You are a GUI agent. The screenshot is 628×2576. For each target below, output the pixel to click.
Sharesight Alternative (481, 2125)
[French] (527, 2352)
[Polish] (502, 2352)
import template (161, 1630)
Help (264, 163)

——

▶ Required action:
Nothing in the material may change; reproduce it all.

▶ Problem solution:
You are a GUI agent. The screenshot is 628×2576. For each target below, output the pixel to click.
Sharesight Alternative (481, 2125)
[French] (527, 2352)
[Polish] (502, 2352)
import template (161, 1630)
Help (264, 163)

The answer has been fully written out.